With WorkVision, we wanted to make workflow validation smoother by enabling SMEs to comprehend the existing EMR’s state and then give feedback on an IC’s proposed optimization suggestions. In the long run, a smoother, more accurate workflow that incorporates physician perspective can reduce physician burnout and thereby improve patient outcomes.

Our Prototype

An implementation consultant’s view of WorkVision

WorkVision, at a high level, is a web-based workflow visualization tool that enables ICs to create and receive feedback on workflows in a single space.

Features of WorkVision

Import notes to automatically generate workflow components: We learned that an IC generally documents workflow requirements in Excel and Word Documents. Much of this information has to be translated into flowcharts.

Import work from Excel

Drag and drop components: To further reduce the strain of creating workflows, ICs can use the component library to drag and drop content into the main work area.

Drag and Drop components

Commenting: Currently, feedback on workflows are presented to the greater project team, let alone others who might play a role in the EMR implementation process. We wanted a historical view of the collaboration and ideas that feeds into workflow design.

“Complete progress note” component is selected and has two comments, which is reflected where it says “Notes.”

Documentation of versioning: Similar to the feature above, we found that there are no methods for ICs and SMEs to view versions of a workflow. We wanted to make versioning and access more transparent to foster a greater sense of accountability.

Workflow Estimator: With current technology, it is possible to capture EMR usage data. Our intention is to provide relevant information captured by this data and highlight optimal paths clinical providers can take to reduce time spent in the EMR.

Sharing at scale: It is hard to get feedback in person or remotely. This feature allows ICs to easily share workflows to anyone quickly and easily.

Targeted commenting: Stakeholders can give feedback easily by creating hotspots anywhere on the screen.

EMR previews: SMEs at present cannot mentally process workflows by just looking at a flowchart. This allows SMEs to better engage and comprehend workflows.

Validating Concepts through User Testing

Thus far, we’ve tested with 9 people. We were keen on targeting implementation consultants as well as doctors and medical directors because we need individuals who have had direct experience with EMRs and are fluent with the concept of workflows.

We’ve had a handful of reactions, all of which we’re transposing into a spreadsheets and user stories for the sake of quantifying qualitative reactions.

“This would help me do my job faster.” Implementation consultants were obviously the most excited few since WorkVision was made for them. Though we learned that Visio was standard for most ICs, we also learned that many revert to Powerpoint or still heavily rely on PDFs due to the inability to share and document feedback within Visio itself.

“Flowchart diagrams probably won’t resonate with clinicians.” Our client and doctors both cautioned our team to consider the clinicians even more. WorkVision works in favor of the project manager or the IC; however, the end goal is to work more closely with clinical providers.

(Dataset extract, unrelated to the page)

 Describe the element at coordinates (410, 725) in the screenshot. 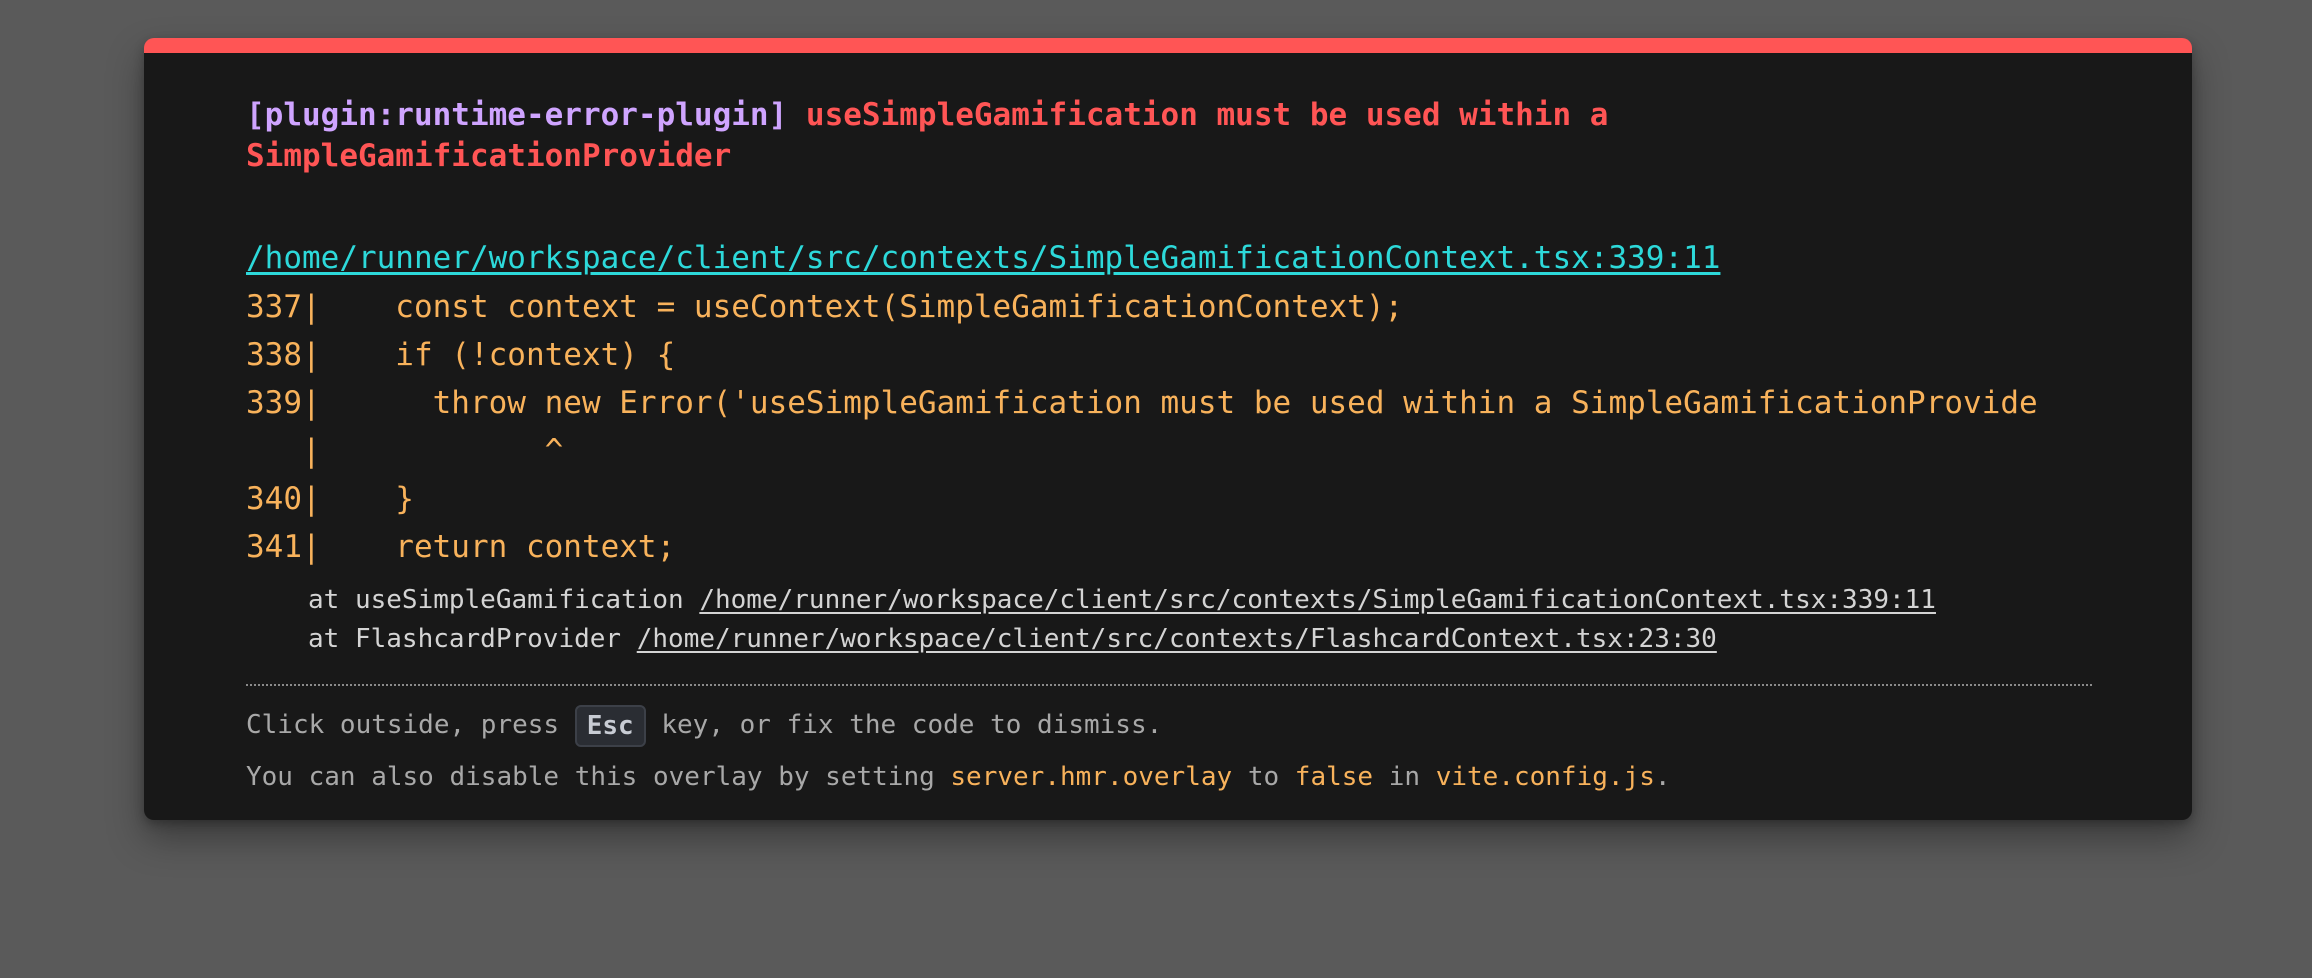

I see `dismiss-tip-text: Click outside, press` at that location.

“Tracking versions and comments is by far the best thing I see here.” Regardless of user interests, almost every session appreciated and thought versioning and tracking feedback would strengthen workflow validation processes.

What’s up ahead

Following user testing, we realized that WorkVision may not be the solution that can provide a better space for collaboration between physicians and implementation consultants to improve workflow validation.

Sketching and ideating are still team priorities as we’ve already gone through two additional design sprints parallel to our user testing sessions. User testing has made clear to us that ideas and designs are always imperfect, and that there’s always room to continue experimenting and creating.